Ethnopharmacological relevance: Ge-Gen-Tang (GGT) is a traditional Chinese medicinal formula composed of Puerariae radix (Pueraria lobata Ohwi), Ephedrae Herba (Ephedra sinica Stapf), Cinnamomi Ramulus (Cinnamomum cassia Blume), Paeoniae Radix (Paeonia lactiflora Pallas), Glycyrrhizae Radix preparata (Glycyrrhiza uralensis Fischer), Zingiberis Rhizoma (Zingiber officinale Roscoe), and Zizyphi Fructus (Ziziphus jujuba Mill. var. inermis Rehder) and is widely used to ameoliorate the symptoms of gastrointestinal (GI) disorders related to diarrhea and intestinal mucosal immunity and for anti-cold, antipyretic and analgesic in Eastern Asia.

Aim of the study: Interstitial cells of Cajal (ICCs) are pacemaker cells in the GI tract that generate rhythmic oscillations in membrane potentials known as slow waves. We investigated the effects of GGT on pacemaker potentials in cultured ICCs from the mouse small intestine, and sought to identify the receptors and the action mechanisms involved.

Materials and methods: Enzymatic digestions were used to dissociate ICCs from mouse small intestine tissues. All experiments on ICCs were performed on within 12h after culture. A whole-cell patch-clamp configuration was used to record potentials (current clamp) from cultured ICCs. Intracellular Ca(2+) ([Ca(2+)]i) increase was studied in cultured ICCs using fura-2AM. All of the experiments were performed at 30-32°C.
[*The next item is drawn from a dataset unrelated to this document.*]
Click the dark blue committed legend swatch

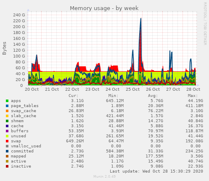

Results: Under the current clamping mode, GGT decreased the amplitude and frequency of pacemaker potentials; however, these effects were blocked by intracellular GDPβS, a G-protein inhibitor, and glibenclamide, a specific ATP-sensitive K(+) channels blocker. Prazosin (α1-adrenoceptor antagonist) and butoxamine (β2-adrenoceptor antagonist) did not block the GGT-induced effects, whereas atenolol (β1-adrenoceptor antagonist) blocked the GGT-induced effects. Also, yohimbine (α2-adrenoceptor antagonist) partially blocked the GGT-induced effects. Pretreatment with SQ-22536, an adenylate cyclase inhibitor, did not block the GGT-induced effects, whereas pretreatment with ODQ, a guanylate cyclase inhibitor, or L-NAME, an inhibitor of nitric oxide (NO) synthase, did. Additionally, [Ca(2+)]i analysis showed that GGT decreased [Ca(2+)]i.

Conclusion: These results suggest that GGT inhibits pacemaker potentials in ICCs in a G protein-, cGMP- and NO-dependent manner through stimulation of α2 and β1-adrenoceptors.